Pancreatic cancer nutrition

Patients suffering from pancreatic cancer require a special diet. One reason for this is that certain food components can no longer be digested due to the lack of digestive enzymes from the pancreas. The sugar metabolism is also frequently affected by the disease, and in some cases diabetes even occurs, which requires a special diet.

The lack of bile in the intestine also often leads to digestive problems, which can be at least partially prevented with special nutrition. Patients who have undergone surgery for pancreatic cancer also require special nutrition, adapted to the changed situation of the digestive organs after the operation. Which operation is performed and whether a patient can even benefit from an operation always depends on the stage of the disease.

Therefore, a corresponding nutritional recommendation should always be individually adapted by the treating physician. General attention must be paid: Due to the loss of digestive juice from the pancreas, the enzyme lipase is missing, which is essential for the splitting and digestion of fats. This enzyme should therefore be replaced by enzyme preparations, which should be taken as tablets or similar with every meal.

The dosage must be individually adapted to each patient. Even a diet based more on medium-chain fatty acids can help to prevent digestive problems and fatty stools. This results in a reduced breakdown of fats, which means that the fat-soluble vitamins can also be absorbed less easily.

To prevent vitamin deficiency (with the consequences: osteoporosis, blood clotting disorders, etc. ), the vitamins must therefore be replaced. The dosage is carried out by the treating doctor.

If part of the stomach is removed during the operation, the so-called intrinsic factor is missing and the vitamin B12 can no longer be absorbed and must therefore also be replaced. – vitamin E

  • Vitamin K
  • Vitamin A and
  • Vitamin D

Patients who have undergone major abdominal surgery for pancreatic cancer often suffer from increased acid regurgitation. An acid-blocking medication (antacid) can be given for this.

In addition, foods that are associated with increased acid formation should also be avoided (very spicy or smoked foods, etc.). An intolerance to lactose (lactose intolerance) can also occur as a result of an operation and be associated with digestive problems. In this case, large quantities of dairy products should be avoided, or products with soy milk or special lactose-free dairy products should be preferred.

If diabetes mellitus develops as a result of the operation, the patient must replace the missing hormone insulin by injections into the abdominal wall and adjust his or her diet according to the doctor’s instructions. The general rules of diabetic nutrition apply here. It is always important to prevent under- or malnutrition in all patients.

If the normal food intake cannot guarantee a sufficient energy supply, it may be necessary to supplement this with other procedures. For example, high-calorie food in the form of sip feeds (available in pharmacies) is suitable for this purpose. It is also possible to supplement the normal diet with parenteral nutrition (food that bypasses the gastrointestinal tract).
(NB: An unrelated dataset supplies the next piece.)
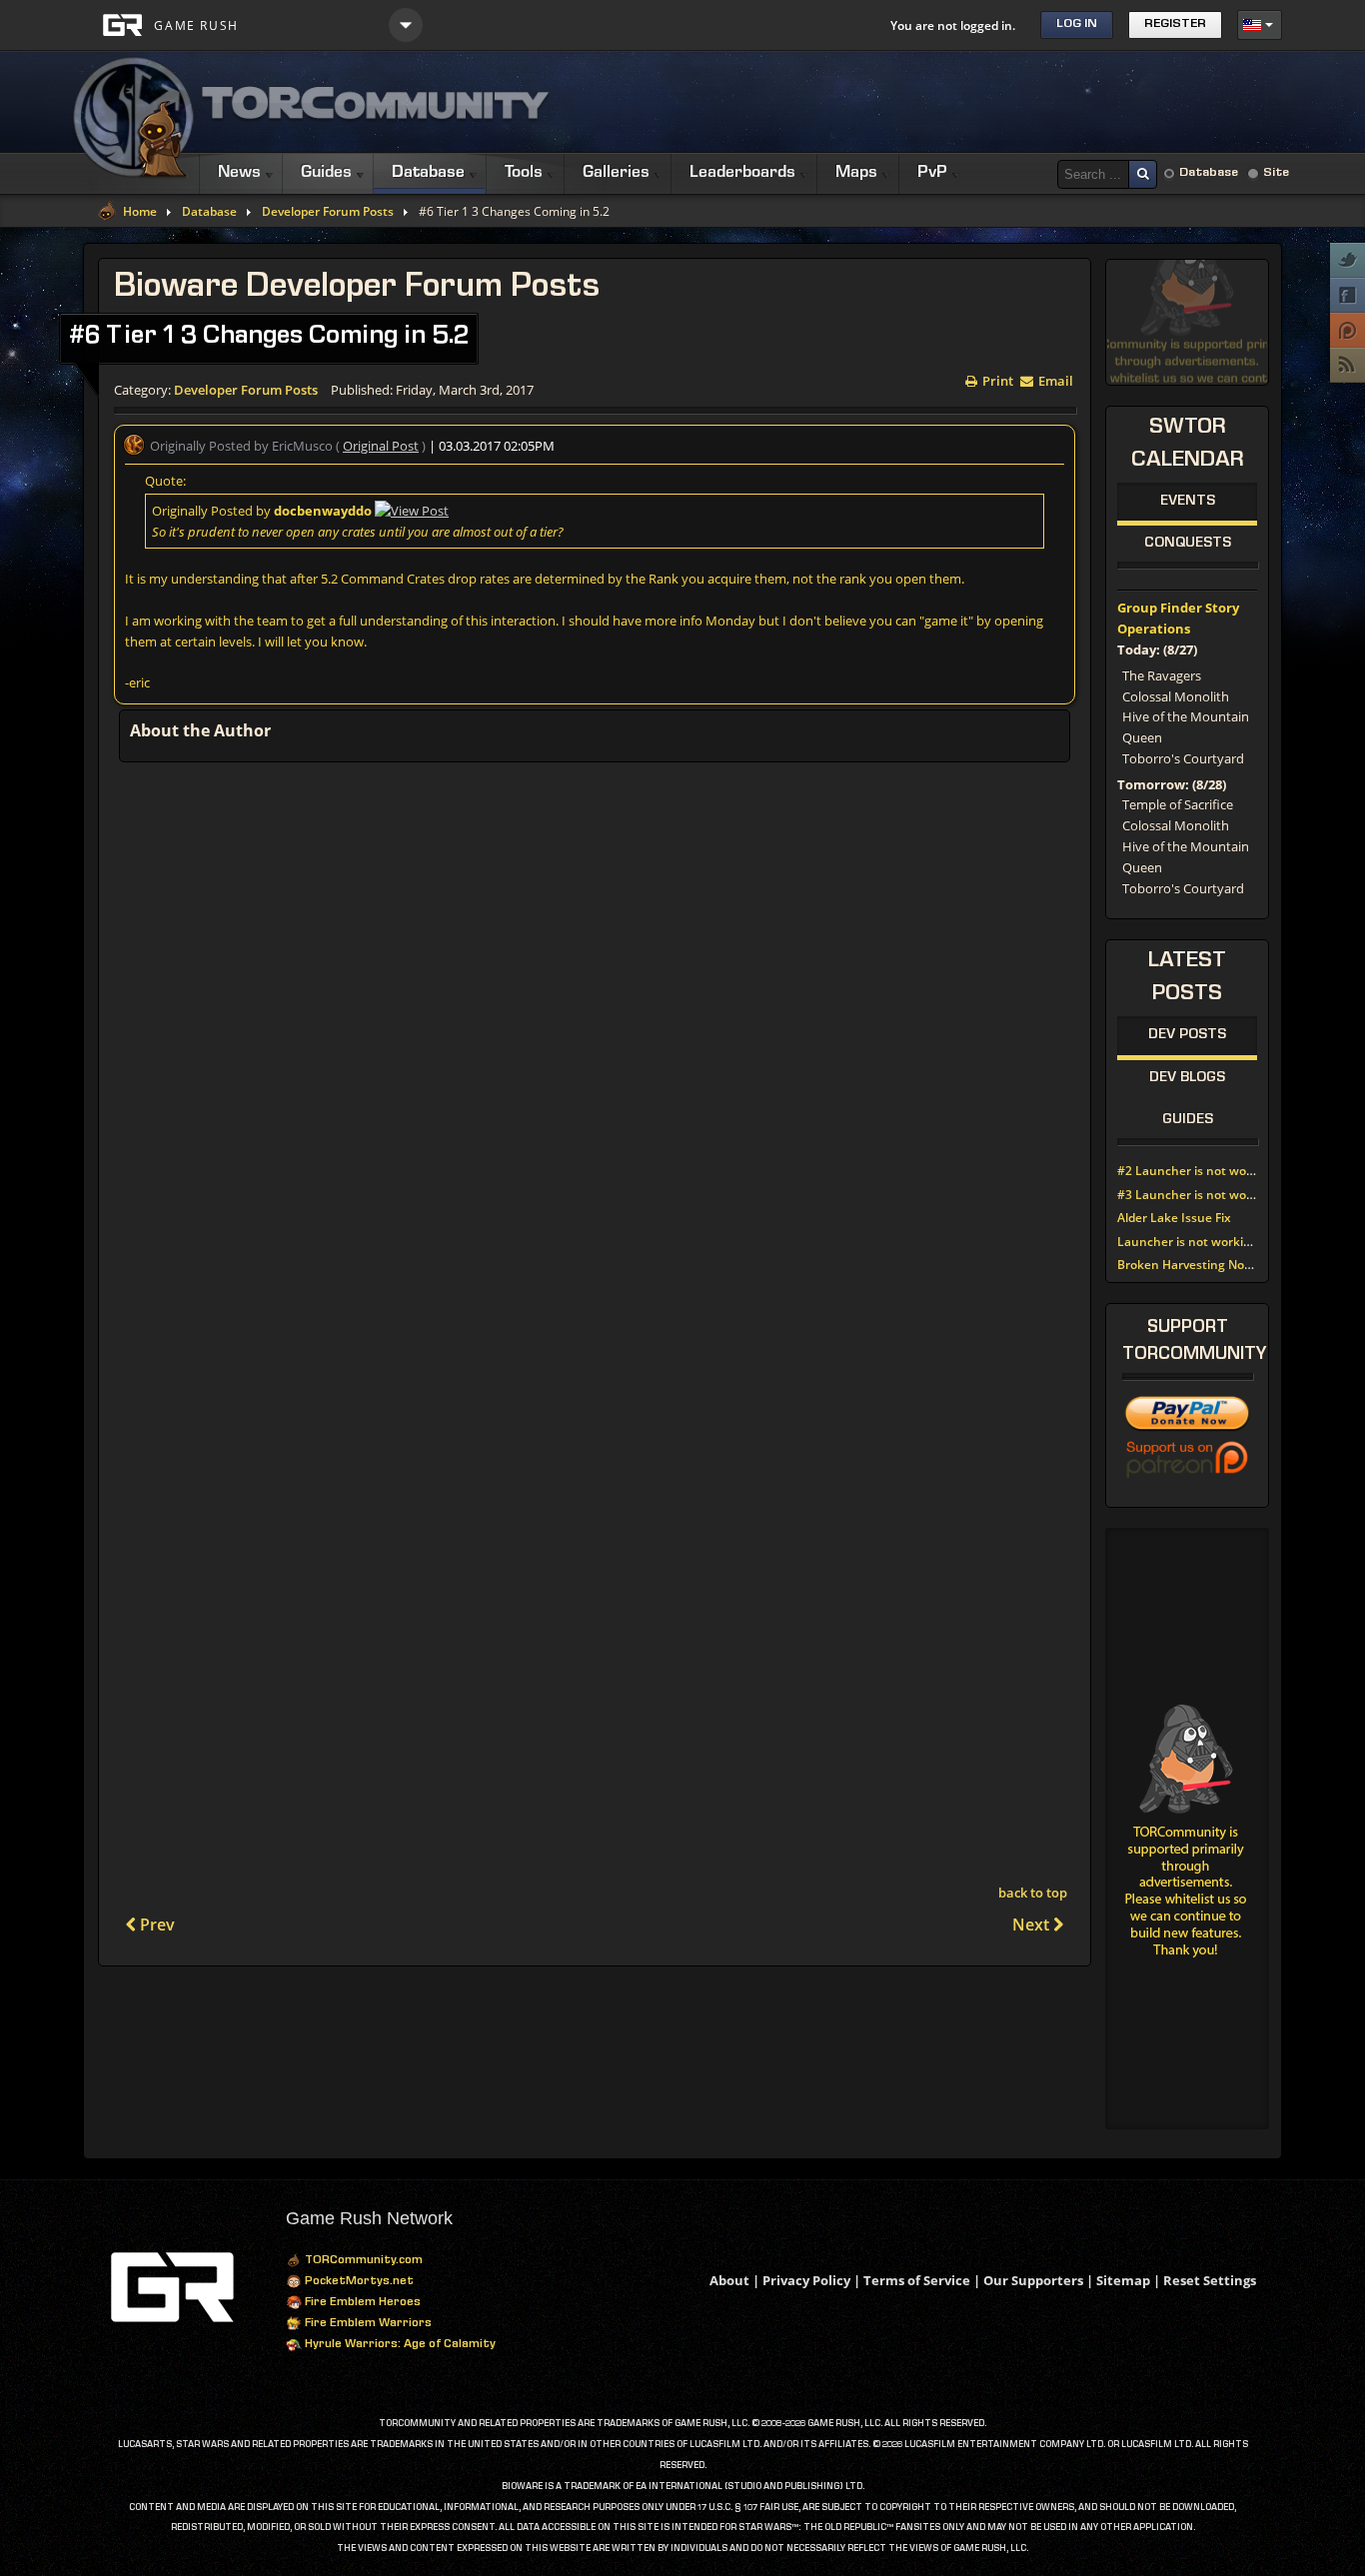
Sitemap (1123, 2280)
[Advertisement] (918, 102)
This can be done via a stomach tube or, in some cases, via an implanted port. Patients who have not undergone surgery, who are usually already in the final stages of pancreatic cancer, also show similar nutritional and digestive problems as patients who have undergone surgery. Therefore, similar recommendations to those given above apply.

Which enzymes or vitamins have to be added and whether a diabetic diet has to be followed depends on the extent of the disease and should be discussed with the treating physician. Cancer patients often complain of a loss of appetite or even nausea. These problems also occur more frequently in the context of chemotherapy or radiation.
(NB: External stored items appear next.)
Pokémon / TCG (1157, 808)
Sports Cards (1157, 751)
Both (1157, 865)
This often leads to a too low food intake with insufficient energy supply. Therefore, everything the patient feels like doing, he is allowed to eat! Food should be beautifully prepared and offered in small intervals.

For nausea there are certain, well effective drugs and even food in small portions can help here. Patients should also sit upright when eating to prevent food from flowing back. Between meals, sufficient amounts should be drunk, but not directly during the meal, to prevent an early feeling of satiety. Herbal teas, for example, have a calming effect on the stomach and sometimes also stimulate the appetite.